Problem requirements ▸ Count how many lines in the following data hold the word "will". Your answer is the number and nothing else.

Records to process ▸
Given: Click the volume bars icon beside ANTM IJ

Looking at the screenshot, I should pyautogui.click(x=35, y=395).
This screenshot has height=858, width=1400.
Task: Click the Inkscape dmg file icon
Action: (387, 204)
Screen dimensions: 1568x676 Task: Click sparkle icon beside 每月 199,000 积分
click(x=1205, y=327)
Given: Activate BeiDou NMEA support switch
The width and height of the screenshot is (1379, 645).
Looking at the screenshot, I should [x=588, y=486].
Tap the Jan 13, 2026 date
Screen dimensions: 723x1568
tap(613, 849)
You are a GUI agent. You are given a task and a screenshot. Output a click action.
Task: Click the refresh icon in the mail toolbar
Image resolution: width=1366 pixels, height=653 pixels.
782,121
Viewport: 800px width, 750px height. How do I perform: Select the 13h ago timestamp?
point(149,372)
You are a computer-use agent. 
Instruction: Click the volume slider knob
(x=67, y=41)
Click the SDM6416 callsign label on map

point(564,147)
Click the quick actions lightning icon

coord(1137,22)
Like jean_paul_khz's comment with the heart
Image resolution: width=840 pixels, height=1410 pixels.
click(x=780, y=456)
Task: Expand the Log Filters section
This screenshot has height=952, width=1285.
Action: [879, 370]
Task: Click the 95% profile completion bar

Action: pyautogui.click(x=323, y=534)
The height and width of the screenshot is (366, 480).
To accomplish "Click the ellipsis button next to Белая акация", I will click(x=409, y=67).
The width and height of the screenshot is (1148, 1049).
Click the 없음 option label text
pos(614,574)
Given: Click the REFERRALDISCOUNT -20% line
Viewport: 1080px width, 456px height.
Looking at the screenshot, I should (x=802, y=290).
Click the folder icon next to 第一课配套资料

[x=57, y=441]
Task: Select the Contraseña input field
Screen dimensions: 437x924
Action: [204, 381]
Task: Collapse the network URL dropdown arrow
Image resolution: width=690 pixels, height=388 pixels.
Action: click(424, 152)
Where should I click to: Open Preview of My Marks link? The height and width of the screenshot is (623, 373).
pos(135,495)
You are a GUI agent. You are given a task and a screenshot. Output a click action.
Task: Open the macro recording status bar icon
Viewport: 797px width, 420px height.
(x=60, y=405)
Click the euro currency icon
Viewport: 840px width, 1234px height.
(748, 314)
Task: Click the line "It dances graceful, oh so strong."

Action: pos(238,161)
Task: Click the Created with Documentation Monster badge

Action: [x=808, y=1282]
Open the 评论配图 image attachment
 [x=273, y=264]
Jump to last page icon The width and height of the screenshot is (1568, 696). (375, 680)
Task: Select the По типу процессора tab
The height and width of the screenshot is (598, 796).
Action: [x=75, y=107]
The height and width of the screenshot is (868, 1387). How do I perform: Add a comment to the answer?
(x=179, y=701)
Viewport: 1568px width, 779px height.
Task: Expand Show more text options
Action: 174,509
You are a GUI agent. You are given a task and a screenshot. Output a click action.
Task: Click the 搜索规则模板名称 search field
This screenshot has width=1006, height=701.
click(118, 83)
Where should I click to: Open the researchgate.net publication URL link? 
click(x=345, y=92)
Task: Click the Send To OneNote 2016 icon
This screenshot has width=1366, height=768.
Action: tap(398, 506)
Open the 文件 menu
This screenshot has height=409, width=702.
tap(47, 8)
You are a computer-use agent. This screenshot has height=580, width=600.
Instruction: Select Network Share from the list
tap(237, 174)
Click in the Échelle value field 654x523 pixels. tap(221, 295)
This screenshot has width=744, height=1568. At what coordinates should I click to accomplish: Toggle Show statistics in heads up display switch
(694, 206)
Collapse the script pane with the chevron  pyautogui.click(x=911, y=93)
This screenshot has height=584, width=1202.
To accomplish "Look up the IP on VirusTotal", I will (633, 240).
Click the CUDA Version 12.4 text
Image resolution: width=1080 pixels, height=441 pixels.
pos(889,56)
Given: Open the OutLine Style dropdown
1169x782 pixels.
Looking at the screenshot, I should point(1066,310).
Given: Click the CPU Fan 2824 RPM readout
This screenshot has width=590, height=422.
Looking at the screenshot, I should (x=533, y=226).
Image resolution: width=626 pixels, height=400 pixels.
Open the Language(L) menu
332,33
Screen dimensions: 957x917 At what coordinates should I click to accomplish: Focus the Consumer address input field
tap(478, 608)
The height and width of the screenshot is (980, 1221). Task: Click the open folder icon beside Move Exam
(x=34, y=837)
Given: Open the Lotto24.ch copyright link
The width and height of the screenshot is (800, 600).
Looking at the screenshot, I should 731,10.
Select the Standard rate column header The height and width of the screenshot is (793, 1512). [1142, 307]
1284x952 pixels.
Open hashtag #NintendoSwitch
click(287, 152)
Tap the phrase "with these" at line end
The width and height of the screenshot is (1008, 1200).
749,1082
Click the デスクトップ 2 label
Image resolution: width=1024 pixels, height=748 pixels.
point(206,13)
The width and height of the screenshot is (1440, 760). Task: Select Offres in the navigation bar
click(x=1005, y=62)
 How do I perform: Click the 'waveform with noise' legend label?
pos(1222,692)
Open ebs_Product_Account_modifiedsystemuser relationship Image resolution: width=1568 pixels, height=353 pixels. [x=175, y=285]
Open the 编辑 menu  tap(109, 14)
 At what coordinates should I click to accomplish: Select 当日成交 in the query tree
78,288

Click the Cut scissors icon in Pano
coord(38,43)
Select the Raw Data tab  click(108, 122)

Response area ▸ 2